### [Your objective]
Should a line in the entries below contain "beside", return that line.

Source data

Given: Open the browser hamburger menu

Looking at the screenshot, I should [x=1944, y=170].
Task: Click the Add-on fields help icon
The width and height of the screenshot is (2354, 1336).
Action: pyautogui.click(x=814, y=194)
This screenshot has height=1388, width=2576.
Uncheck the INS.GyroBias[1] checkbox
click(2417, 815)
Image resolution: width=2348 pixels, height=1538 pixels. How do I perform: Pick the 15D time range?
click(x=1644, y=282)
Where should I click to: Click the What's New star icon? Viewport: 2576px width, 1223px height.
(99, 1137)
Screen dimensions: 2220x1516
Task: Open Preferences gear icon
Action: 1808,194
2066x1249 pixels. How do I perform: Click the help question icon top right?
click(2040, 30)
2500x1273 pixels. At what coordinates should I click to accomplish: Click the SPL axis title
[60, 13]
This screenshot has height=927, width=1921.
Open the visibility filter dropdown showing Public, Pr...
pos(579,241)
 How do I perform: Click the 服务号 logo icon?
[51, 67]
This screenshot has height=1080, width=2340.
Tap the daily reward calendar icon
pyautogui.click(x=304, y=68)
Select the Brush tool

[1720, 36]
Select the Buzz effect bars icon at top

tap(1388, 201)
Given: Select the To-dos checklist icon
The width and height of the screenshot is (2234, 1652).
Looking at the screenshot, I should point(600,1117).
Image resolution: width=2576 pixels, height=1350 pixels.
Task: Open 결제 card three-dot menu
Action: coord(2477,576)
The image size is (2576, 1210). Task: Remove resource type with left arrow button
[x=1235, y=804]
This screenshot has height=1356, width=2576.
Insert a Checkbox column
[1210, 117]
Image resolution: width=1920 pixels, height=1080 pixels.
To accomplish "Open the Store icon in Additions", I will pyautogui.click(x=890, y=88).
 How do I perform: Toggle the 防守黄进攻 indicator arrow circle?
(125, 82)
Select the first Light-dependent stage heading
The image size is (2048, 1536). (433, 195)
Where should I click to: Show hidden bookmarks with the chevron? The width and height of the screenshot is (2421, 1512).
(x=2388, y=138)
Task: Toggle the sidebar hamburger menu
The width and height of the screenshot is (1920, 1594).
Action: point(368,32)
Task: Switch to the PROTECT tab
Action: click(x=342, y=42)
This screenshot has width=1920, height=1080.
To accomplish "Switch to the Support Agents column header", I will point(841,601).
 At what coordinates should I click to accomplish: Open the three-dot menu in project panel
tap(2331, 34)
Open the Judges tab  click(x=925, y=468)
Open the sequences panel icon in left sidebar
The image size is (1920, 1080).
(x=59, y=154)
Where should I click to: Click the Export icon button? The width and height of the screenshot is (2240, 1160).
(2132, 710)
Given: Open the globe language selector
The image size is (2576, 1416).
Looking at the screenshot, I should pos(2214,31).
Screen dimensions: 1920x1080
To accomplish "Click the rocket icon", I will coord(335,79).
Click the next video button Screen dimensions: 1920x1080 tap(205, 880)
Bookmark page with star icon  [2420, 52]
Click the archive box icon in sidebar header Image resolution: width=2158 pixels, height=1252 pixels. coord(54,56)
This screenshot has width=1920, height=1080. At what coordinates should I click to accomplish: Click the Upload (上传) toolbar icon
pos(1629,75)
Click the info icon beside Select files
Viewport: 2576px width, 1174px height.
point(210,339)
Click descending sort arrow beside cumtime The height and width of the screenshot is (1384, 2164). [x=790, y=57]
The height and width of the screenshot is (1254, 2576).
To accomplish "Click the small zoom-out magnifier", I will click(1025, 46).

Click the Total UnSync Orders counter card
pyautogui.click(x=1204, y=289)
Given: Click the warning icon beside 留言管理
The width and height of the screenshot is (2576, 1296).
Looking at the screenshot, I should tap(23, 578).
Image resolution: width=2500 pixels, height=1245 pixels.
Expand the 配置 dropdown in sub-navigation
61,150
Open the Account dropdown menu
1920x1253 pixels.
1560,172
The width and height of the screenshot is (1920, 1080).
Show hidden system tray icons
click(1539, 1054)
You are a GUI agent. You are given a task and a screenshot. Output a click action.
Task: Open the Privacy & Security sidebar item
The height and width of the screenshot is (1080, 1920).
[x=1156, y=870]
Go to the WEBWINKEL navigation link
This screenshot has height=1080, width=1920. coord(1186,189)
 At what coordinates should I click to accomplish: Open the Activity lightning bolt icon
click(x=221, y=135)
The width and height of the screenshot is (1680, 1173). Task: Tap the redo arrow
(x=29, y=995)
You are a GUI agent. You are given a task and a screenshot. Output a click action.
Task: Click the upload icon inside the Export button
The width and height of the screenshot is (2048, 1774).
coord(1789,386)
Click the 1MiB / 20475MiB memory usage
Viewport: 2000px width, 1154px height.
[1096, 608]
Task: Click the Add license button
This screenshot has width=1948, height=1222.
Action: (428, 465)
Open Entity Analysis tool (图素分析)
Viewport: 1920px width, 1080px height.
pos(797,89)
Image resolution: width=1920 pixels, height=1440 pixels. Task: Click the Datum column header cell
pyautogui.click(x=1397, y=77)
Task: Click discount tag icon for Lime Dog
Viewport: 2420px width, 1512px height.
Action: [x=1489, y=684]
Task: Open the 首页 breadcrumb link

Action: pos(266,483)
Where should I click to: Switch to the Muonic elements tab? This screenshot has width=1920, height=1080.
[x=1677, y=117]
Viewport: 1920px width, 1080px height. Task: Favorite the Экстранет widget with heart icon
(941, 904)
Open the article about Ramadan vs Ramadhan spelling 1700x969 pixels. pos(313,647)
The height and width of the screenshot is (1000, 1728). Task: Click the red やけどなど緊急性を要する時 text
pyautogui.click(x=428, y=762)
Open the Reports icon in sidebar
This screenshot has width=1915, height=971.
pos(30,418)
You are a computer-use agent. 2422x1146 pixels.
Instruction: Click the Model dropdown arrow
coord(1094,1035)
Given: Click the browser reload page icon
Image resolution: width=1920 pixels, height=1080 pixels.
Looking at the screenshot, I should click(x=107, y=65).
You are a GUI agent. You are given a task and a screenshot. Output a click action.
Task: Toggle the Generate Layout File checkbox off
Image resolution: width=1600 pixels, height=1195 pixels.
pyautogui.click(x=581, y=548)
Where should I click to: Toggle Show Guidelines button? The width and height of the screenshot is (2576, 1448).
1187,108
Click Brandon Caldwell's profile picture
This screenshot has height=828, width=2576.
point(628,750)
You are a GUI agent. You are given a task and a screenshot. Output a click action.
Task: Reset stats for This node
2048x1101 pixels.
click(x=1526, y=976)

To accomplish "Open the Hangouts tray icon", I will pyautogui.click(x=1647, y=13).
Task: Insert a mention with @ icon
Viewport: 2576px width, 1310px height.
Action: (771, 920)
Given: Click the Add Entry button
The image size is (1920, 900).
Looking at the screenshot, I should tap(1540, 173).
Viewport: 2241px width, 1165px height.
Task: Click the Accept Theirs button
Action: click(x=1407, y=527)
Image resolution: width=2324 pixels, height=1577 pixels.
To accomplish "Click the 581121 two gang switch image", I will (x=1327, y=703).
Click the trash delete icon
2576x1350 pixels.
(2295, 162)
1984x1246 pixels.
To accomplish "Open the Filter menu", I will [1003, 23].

### [Finished task]
Click the info icon beside Select files
Click descending sort arrow beside cumtime The height and width of the screenshot is (1384, 2164). [x=790, y=57]
Given: Click the warning icon beside 留言管理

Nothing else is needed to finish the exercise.